Work instructions: Convert the entries from the line with "You are a computer-use agent. This" up to and including the line with "will (x=455, y=69)." into a two-column CSV with the columns "prompt" and "answer". Use one row per entry, put each value in a single quoted field, and replace any line breaks with spaces.

Recorded information:
# # # # #

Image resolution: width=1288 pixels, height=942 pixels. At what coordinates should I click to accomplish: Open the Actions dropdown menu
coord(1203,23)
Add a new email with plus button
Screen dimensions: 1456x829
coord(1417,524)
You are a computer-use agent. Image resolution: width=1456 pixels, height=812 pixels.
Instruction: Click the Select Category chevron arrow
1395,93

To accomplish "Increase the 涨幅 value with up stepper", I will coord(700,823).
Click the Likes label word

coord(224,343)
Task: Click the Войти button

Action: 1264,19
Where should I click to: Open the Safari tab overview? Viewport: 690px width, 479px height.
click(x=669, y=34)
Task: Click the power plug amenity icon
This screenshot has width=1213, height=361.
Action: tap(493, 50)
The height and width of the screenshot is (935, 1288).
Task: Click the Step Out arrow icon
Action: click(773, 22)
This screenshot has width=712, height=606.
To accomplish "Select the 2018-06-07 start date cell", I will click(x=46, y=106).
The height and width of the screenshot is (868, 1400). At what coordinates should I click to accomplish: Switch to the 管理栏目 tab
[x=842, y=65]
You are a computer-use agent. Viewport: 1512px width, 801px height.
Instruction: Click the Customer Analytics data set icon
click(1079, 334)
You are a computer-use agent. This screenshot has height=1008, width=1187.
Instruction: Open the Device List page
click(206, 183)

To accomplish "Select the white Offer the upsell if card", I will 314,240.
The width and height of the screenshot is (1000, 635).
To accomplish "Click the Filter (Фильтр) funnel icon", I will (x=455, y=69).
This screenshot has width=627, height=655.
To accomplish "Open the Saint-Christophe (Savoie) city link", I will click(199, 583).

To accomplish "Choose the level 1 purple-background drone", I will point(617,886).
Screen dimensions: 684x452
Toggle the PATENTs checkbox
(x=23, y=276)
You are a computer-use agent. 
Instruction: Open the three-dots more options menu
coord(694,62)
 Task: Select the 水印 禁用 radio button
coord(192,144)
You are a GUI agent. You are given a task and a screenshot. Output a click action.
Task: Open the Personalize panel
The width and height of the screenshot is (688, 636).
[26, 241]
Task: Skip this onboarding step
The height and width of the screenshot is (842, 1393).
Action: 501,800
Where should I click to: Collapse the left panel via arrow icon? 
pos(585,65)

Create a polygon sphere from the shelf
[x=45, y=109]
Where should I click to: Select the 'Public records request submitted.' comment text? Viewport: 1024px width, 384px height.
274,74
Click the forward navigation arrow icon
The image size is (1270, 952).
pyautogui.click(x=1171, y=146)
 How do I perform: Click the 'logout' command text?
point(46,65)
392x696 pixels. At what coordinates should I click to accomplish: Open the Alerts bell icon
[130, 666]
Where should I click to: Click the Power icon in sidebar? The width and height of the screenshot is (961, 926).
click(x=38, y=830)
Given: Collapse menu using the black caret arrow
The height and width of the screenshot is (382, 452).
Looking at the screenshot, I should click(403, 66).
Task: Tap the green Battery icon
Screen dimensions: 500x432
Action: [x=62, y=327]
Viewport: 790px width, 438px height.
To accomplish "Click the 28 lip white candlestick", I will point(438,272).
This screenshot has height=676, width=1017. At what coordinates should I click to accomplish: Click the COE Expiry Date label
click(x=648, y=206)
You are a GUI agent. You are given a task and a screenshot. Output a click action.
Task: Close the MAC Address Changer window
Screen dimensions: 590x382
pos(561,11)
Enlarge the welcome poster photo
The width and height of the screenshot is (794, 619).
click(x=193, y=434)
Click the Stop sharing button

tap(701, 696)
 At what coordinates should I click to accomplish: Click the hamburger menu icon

# # # # #

Expected answer:
prompt,answer
"You are a computer-use agent. This screenshot has height=1008, width=1187. Instruction: Open the Device List page","click(206, 183)"
"To accomplish ""Select the white Offer the upsell if card"",","I will 314,240."
"The width and height of the screenshot is (1000, 635). To accomplish ""Click the Filter (Фильтр) funnel icon"",","I will (x=455, y=69)."